La editorial Elsevier cuenta con un cuaderno de laboratorio para dispositivos inteligentes llamado Hivebench que ayuda a preparar, conducir y analizar experimentos en los teléfonos inteligentes, tal como relata el artículo ‘New ways to use smartphones for science’ de Elsevier Connect.

Los smartphones son un poderoso instrumento para recoger datos gracias a sensores sofisticados -y que muchos de nosotros no sabemos ni que tenemos instalados- como acelerómetros, giroscopios, magnetómetros u otros que utilizamos a diario, como la cámara o el GPS. Además, los dispositivos más avanzados ya cuentan con sensores gravitacionales y rotacionales, barómetro, termómetro o sensores de humedad.

Aunque construidos para satisfacer las necesidades del consumidor, algunos de ellos son de gran utilidad para desarrollar experimentos. ¿Buscar rayos cósmicos de ultra alta energía con los sensores de la cámara del móvil? Los científicos sugirieron esta idea en un artículo publicado en 2016 en la revista Astroparticle Physics.

El acelerómetro sirve para detectar alteraciones sísmicas.

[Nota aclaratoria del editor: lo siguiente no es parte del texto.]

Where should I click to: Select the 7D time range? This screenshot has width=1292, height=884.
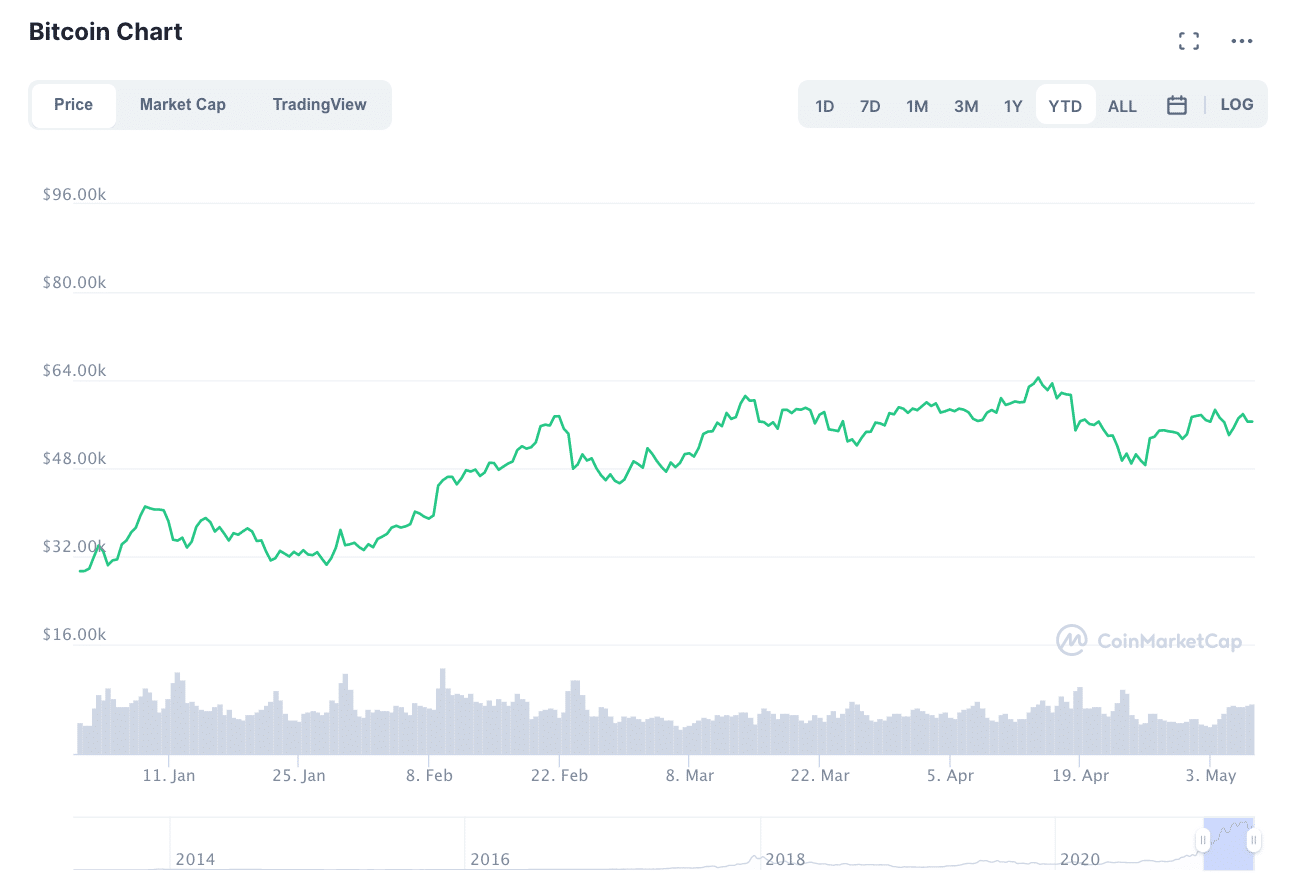pos(870,106)
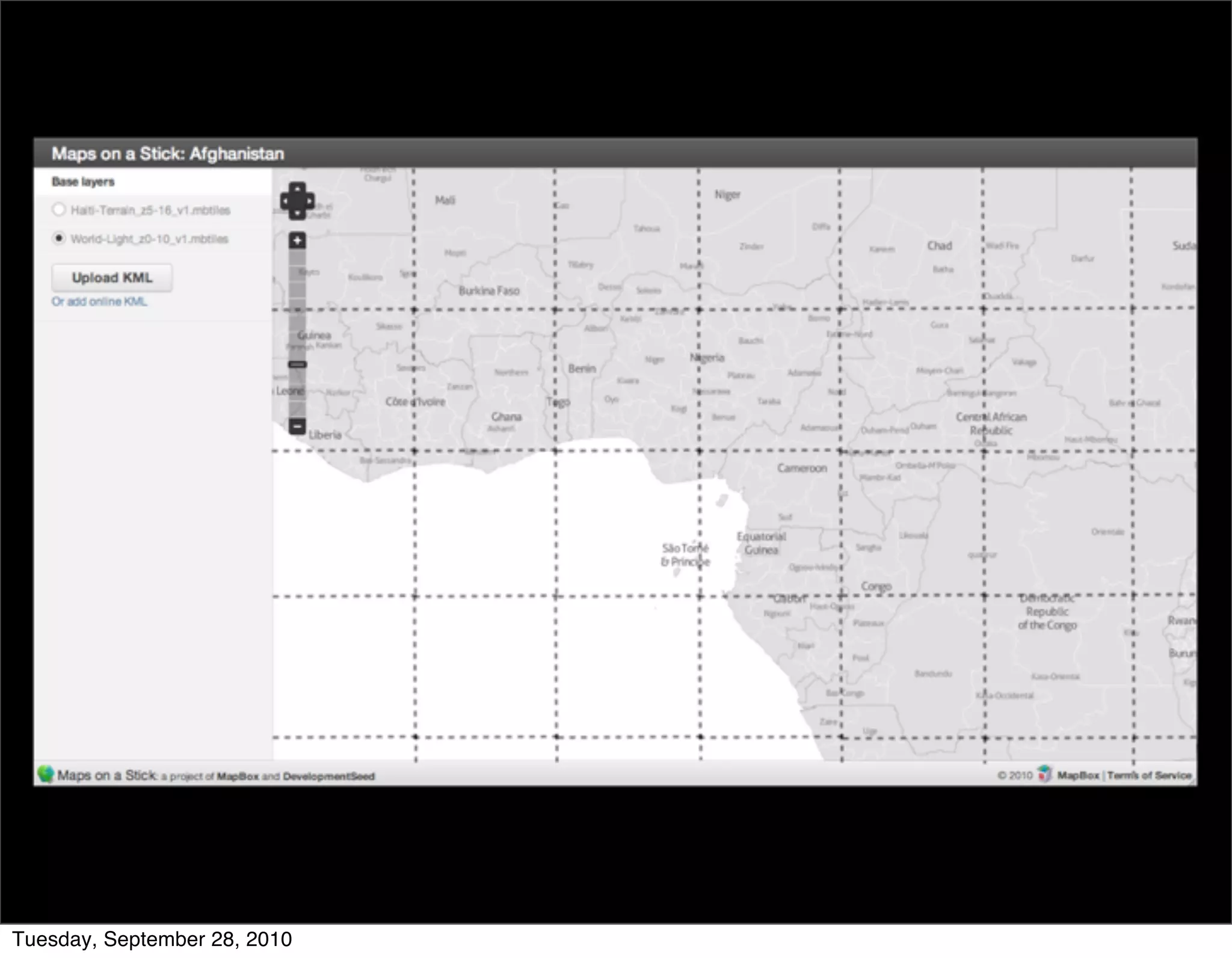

Ahora, cualquier usuario de puede colaborar con la detección temprana de terremotos permitiendo que su dispositivo envíe datos con la aplicación “MyShake” a la Universidad de Berkeley, California. Los ordenadores allí instalados distinguen los movimientos del usuario de alteraciones sísmicas reales y extraen sus conclusiones.

Además, los móviles se utilizan cada vez más frecuentemente para observar la Tierra y acumular datos sobre sistemas físicos, químicos y biológicos. Uno de los experimentos de más éxito realizados por esta vía es la aplicación de ornitología eBird, que acumula más de 370 millones de observaciones de más de 150.000 participantes desde 2002.